Selected excerpt
● ● ●

Defendant Peggy L. Brown was the closing attorney for the 2005 refinance loan. Defendant Ellen McDorman and Brown both notarized the documents that contained Plaintiff's signature, including the security deed and an acknowledgement and waiver of borrower's rights. According to Plaintiff, her signature is forged, and neither Brown nor McDorman verified the identity of the person who signed the documents.1 Plaintiff alleges that Brown knew that Nathan did not hold title to the Property and was not authorized to sign the closing documents on behalf of Plaintiff. She further alleges that Emmco and Brown knew or should have known (by conducting a title search) that Plaintiff was the sole titleholder of the property but closed the refinance loan to Nathan anyway. Finally, Plaintiff contends that there were irregularities with the closing documents— including two documents purporting to be the original security deeds and two documents purporting to be the original acknowledgment and waiver of borrower's rights. Brown recorded the security deed on behalf of Emmco. Plaintiff believes that Emmco assigned the loan to Mellon through MERS. At some point, Ocwen became the loan servicer for the 2005 refinance loan.

Plaintiff alleges that she did not know about or receive any benefit from the 2005 refinance loan, although she does acknowledge that part of the loan proceeds were used to pay off the original Countrywide loan. Nathan paid the monthly payments from his individual checking account, and Plaintiff did not have access to that account. Nathan also received the mortgage statements at his private post office box, so Plaintiff did not see them. Nathan died in February 2016, and Plaintiff was named executor of his estate on March 1, 2016. At that time, she discovered the 2005 refinance loan.

On March 2, 2016, Plaintiff wrote a letter to Ocwen asking for proof of its right to service a loan associated with the Property. In response, on March 10, 2016, Ocwen sent Plaintiff copies of the security deed, a commitment for title insurance, and an acknowledgment and waiver of borrower's rights that contained only Nathan's signature. On March 30, 2016, Ocwen sent Plaintiff copies of an allonge listing Nathan as the borrower for the loan, the note executed by Nathan, two Forms 4506-T (Request for Tax Return) signed by Nathan, and the loan applications listing Nathan as the borrower for the loan. Ocwen also informed Plaintiff that Mellon "currently owns the loan and holds the Note." 1st Am. Compl. Ex. 7, Letter from Ocwen to S. Gray (Mar. 29, 2016), ECF No. 20-7 at 2. On April 11, 2016, Ocwen sent Plaintiff additional copies of these documents.

● ● ●

Required task A
Answer these questions about the 2005 refinance loan excerpt:
(i) Who was the closing attorney for the 2005 refinance loan?
(ii) On what date was Plaintiff named executor of Nathan's estate?
(iii) According to Ocwen, which party currently owns the loan and holds the Note?
Required task B
In the records, take everything from the line that contains "Image resolution: width=1512" down to the line that contains "Action: (x=150, y=60)", and give it as a JSON list of strings with one string per line, leaving out blank lines.

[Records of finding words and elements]
● ● ●

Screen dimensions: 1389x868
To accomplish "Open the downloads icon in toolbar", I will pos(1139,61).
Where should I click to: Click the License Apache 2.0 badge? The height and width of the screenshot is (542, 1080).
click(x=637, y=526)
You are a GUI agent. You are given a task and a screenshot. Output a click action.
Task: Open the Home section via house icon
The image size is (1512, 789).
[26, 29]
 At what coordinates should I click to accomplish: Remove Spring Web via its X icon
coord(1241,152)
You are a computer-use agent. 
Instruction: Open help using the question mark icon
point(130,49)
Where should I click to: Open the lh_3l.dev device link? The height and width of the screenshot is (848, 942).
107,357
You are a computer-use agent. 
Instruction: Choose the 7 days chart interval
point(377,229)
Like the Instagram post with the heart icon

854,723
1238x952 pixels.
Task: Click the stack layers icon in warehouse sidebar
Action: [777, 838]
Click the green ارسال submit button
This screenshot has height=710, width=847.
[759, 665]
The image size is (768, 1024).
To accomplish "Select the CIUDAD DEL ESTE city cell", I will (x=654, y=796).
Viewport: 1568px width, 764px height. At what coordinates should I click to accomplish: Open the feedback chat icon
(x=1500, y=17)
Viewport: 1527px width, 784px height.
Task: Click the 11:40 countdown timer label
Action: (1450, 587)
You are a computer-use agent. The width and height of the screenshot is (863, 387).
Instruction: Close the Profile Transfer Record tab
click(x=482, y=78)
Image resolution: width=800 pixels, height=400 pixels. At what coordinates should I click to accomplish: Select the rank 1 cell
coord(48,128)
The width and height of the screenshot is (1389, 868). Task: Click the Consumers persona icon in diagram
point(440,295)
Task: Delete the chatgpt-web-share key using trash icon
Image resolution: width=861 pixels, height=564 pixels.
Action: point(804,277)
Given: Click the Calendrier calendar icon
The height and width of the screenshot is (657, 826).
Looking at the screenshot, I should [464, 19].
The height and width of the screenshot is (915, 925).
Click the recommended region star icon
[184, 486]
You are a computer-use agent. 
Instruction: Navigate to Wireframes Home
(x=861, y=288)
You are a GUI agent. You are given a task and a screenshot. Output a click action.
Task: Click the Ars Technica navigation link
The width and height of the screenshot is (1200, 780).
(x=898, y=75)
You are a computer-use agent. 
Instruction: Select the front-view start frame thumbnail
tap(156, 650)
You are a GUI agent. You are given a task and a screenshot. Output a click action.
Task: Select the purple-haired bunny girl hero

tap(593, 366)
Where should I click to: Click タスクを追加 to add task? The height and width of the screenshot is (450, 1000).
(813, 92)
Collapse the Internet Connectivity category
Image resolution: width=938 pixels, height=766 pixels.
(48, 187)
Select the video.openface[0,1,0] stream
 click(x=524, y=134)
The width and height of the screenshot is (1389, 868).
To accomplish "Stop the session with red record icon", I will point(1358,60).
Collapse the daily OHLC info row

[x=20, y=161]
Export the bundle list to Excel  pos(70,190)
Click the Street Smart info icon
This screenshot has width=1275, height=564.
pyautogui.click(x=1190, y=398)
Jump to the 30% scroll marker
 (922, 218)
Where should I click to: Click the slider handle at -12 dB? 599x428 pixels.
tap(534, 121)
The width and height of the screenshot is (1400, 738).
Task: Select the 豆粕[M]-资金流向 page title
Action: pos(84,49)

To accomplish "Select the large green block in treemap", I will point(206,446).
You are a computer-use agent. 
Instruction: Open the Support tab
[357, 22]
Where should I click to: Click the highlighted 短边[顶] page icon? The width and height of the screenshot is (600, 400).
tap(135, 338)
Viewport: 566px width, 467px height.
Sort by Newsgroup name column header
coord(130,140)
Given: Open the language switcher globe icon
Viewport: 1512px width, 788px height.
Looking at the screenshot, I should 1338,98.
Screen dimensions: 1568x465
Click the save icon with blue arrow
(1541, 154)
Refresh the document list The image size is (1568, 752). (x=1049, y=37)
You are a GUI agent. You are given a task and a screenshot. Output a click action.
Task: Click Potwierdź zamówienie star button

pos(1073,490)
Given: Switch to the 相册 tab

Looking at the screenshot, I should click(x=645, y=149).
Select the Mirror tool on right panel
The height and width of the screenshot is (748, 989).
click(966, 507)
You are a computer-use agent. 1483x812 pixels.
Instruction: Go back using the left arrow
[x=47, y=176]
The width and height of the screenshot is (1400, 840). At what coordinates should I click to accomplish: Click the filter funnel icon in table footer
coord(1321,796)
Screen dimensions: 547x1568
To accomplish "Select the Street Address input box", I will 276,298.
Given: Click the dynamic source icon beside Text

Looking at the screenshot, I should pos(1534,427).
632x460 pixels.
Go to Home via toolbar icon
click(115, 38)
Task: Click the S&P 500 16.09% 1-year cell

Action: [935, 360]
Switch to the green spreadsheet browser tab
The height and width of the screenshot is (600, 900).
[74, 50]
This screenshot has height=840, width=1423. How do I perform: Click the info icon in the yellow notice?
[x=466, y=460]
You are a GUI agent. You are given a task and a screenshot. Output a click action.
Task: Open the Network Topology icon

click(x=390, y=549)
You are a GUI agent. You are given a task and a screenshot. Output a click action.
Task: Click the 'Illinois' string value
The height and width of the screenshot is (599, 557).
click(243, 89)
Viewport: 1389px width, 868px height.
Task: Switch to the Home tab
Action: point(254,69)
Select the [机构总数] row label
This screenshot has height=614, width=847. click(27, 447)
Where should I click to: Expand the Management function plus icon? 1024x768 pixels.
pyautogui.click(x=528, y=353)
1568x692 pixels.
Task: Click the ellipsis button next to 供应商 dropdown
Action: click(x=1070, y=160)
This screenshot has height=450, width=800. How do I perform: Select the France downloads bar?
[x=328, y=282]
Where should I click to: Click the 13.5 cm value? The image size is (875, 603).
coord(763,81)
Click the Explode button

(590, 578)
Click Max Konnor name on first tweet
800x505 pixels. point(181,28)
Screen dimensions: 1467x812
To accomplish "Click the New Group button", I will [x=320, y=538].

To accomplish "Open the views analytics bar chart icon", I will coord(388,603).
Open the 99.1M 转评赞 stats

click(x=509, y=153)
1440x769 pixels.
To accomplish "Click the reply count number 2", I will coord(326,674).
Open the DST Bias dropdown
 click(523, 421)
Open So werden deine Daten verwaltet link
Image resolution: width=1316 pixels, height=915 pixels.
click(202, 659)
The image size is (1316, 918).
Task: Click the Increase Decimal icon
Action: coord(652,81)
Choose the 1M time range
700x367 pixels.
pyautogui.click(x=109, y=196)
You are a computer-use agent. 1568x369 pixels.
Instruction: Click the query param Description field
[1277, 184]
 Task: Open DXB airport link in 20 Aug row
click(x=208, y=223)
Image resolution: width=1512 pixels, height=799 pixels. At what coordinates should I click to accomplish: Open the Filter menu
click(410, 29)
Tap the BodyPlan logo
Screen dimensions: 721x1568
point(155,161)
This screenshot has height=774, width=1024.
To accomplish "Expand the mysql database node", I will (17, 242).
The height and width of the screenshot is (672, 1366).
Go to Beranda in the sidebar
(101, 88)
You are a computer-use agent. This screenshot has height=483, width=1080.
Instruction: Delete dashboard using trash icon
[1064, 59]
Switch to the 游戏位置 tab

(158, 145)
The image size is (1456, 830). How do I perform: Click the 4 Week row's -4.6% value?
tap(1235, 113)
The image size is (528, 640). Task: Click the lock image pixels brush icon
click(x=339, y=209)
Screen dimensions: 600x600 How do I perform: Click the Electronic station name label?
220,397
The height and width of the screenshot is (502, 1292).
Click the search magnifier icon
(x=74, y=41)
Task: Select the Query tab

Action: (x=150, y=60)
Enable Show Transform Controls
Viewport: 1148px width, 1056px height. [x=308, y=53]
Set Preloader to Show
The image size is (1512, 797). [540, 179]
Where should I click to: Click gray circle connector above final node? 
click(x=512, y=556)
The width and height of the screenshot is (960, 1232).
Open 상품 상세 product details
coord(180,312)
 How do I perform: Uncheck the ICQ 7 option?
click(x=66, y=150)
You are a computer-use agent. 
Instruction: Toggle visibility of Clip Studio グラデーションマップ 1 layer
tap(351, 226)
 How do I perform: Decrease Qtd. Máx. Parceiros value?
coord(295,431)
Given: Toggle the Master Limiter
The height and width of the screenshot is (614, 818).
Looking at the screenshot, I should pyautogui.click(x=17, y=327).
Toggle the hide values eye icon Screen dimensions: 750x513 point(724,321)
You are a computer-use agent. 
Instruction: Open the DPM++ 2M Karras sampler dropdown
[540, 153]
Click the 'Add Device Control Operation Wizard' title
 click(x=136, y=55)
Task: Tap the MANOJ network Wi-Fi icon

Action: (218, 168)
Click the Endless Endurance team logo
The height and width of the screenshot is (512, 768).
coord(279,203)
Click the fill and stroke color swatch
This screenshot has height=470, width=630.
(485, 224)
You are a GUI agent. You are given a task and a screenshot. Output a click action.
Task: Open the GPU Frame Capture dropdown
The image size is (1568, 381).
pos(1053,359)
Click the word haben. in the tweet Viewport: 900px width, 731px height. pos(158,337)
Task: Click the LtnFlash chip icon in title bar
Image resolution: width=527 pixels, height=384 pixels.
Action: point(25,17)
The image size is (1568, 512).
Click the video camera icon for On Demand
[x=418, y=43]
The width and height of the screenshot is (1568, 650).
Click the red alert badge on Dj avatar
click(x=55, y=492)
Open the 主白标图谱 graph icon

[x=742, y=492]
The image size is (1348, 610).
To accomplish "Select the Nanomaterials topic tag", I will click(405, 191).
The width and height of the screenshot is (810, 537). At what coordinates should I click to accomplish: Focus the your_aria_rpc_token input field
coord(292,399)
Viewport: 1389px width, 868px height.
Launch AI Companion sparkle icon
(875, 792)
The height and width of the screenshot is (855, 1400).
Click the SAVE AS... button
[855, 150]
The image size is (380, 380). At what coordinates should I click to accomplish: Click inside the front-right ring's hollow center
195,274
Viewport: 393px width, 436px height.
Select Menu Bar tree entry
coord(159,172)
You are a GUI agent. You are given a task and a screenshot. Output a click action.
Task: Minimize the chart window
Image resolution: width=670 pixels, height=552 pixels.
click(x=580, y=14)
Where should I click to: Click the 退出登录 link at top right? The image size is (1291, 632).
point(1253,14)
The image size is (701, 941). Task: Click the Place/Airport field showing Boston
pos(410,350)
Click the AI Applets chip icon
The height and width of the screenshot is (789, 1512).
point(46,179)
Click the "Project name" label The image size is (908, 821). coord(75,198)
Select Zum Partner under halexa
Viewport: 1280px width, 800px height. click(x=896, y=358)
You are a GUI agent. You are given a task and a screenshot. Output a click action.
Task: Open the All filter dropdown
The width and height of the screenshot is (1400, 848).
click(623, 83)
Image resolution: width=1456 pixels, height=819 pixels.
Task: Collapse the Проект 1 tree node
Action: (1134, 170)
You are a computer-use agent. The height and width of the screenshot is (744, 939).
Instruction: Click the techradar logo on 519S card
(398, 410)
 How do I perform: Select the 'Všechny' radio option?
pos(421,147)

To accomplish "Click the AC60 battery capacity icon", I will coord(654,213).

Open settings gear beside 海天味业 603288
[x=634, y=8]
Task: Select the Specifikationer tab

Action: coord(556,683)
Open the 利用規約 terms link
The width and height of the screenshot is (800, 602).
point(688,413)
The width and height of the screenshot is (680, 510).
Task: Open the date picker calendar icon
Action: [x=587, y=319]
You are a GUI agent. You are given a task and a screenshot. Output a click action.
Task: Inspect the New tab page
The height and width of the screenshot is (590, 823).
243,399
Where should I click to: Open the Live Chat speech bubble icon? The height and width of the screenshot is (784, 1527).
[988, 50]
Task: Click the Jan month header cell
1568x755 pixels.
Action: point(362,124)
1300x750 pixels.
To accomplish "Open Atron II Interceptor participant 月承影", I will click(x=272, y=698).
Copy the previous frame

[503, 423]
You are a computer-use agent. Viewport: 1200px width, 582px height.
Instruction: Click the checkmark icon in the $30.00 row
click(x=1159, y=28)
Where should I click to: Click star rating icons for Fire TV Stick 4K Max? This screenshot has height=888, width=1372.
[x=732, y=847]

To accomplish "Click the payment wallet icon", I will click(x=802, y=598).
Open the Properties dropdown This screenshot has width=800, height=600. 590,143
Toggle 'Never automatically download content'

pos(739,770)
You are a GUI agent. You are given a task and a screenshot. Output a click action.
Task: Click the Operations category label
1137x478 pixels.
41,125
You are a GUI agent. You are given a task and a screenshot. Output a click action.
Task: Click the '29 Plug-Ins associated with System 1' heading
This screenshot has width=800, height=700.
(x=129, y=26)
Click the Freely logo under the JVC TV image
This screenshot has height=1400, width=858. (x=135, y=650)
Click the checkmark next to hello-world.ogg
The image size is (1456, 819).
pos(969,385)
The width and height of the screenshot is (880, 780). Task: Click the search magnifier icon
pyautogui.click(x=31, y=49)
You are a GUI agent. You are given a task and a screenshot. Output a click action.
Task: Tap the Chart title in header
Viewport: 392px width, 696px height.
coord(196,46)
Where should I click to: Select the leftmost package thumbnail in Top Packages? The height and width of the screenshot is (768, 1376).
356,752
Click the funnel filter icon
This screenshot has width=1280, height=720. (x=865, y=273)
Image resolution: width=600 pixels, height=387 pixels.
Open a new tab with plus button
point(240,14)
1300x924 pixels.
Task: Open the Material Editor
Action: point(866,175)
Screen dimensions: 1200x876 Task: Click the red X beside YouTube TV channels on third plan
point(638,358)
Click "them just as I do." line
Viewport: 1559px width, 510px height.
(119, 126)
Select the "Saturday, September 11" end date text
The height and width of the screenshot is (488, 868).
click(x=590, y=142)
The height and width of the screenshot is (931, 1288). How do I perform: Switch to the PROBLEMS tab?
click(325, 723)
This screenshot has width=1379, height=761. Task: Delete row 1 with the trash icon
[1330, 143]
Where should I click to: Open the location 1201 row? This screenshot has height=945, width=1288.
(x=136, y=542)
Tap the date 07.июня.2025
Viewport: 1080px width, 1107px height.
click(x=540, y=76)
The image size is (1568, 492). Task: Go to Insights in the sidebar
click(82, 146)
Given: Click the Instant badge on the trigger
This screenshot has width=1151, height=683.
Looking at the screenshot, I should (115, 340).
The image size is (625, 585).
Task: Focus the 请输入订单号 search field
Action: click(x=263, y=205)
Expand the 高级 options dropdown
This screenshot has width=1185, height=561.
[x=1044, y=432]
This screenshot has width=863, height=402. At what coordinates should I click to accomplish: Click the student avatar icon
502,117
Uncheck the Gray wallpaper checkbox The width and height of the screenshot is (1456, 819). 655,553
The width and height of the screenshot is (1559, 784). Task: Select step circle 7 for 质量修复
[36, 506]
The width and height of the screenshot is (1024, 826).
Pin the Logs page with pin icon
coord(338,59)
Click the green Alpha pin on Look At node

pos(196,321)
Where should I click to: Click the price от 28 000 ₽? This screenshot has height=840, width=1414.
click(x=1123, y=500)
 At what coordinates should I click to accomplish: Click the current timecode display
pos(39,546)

● ● ●

Exercise answer A
(i) Peggy L. Brown
(ii) March 1, 2016
(iii) Mellon

Exercise answer B
[
  "Image resolution: width=1512 pixels, height=799 pixels. At what coordinates should I click to accomplish: Open the Filter menu",
  "click(410, 29)",
  "Tap the BodyPlan logo",
  "Screen dimensions: 721x1568",
  "point(155,161)",
  "This screenshot has height=774, width=1024.",
  "To accomplish \"Expand the mysql database node\", I will (17, 242).",
  "The height and width of the screenshot is (672, 1366).",
  "Go to Beranda in the sidebar",
  "(101, 88)",
  "You are a computer-use agent. This screenshot has height=483, width=1080.",
  "Instruction: Delete dashboard using trash icon",
  "[1064, 59]",
  "Switch to the 游戏位置 tab",
  "(158, 145)",
  "The image size is (1456, 830). How do I perform: Click the 4 Week row's -4.6% value?",
  "tap(1235, 113)",
  "The image size is (528, 640). Task: Click the lock image pixels brush icon",
  "click(x=339, y=209)",
  "Screen dimensions: 600x600 How do I perform: Click the Electronic station name label?",
  "220,397",
  "The height and width of the screenshot is (502, 1292).",
  "Click the search magnifier icon",
  "(x=74, y=41)",
  "Task: Select the Query tab",
  "Action: (x=150, y=60)"
]